Smartphone-Based Detection of Cataract and Pterygium Using MobileNet: A Unified Approach for Anterior Segment Photographed Images
摘要
This study explores the application of the MobileNetV2 architecture for detecting cataracts and pterygium using anterior segment photographed images (ASPI) captured via smartphone cameras. Cataracts and pterygium are significant global health concerns, and their early detection is crucial for preventing vision impairment. The MobileNetV2’s lightweight and efficient design enables accurate and scalable classification of eye diseases, even with variable image quality from smartphone cameras. This paper provides an overview of the prevalence of cataracts and pterygium, summarizes prior work, and presents experimental results demonstrating MobileNetV2’s high performance in detecting both diseases.
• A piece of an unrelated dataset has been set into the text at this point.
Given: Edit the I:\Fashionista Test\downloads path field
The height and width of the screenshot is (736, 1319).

For pterygium classification, MobileNetV2 achieved its best performance with the Adam optimizer and a batch size of 10, delivering 97.37% accuracy, 96.05% sensitivity, and the highest AUC of 99.41%. It also demonstrated exceptional computational efficiency, completing training in just 2.13 min with Adam and Batch Size 32, the shortest training time across all configurations. The network exhibited consistent performance with only minor declines as the batch size increased. For cataract patch classification, MobileNetV2 also performed strongly, achieving 95.44% accuracy, 95.78% sensitivity, and an AUC of 99.19% with Adam and Batch Size 10. Additionally, it completed training in the shortest time of 7 min, making it highly efficient for resource-constrained environments. The findings support the integration of smartphone imaging and deep learning as a cost-effective solution for ophthalmological diagnostics.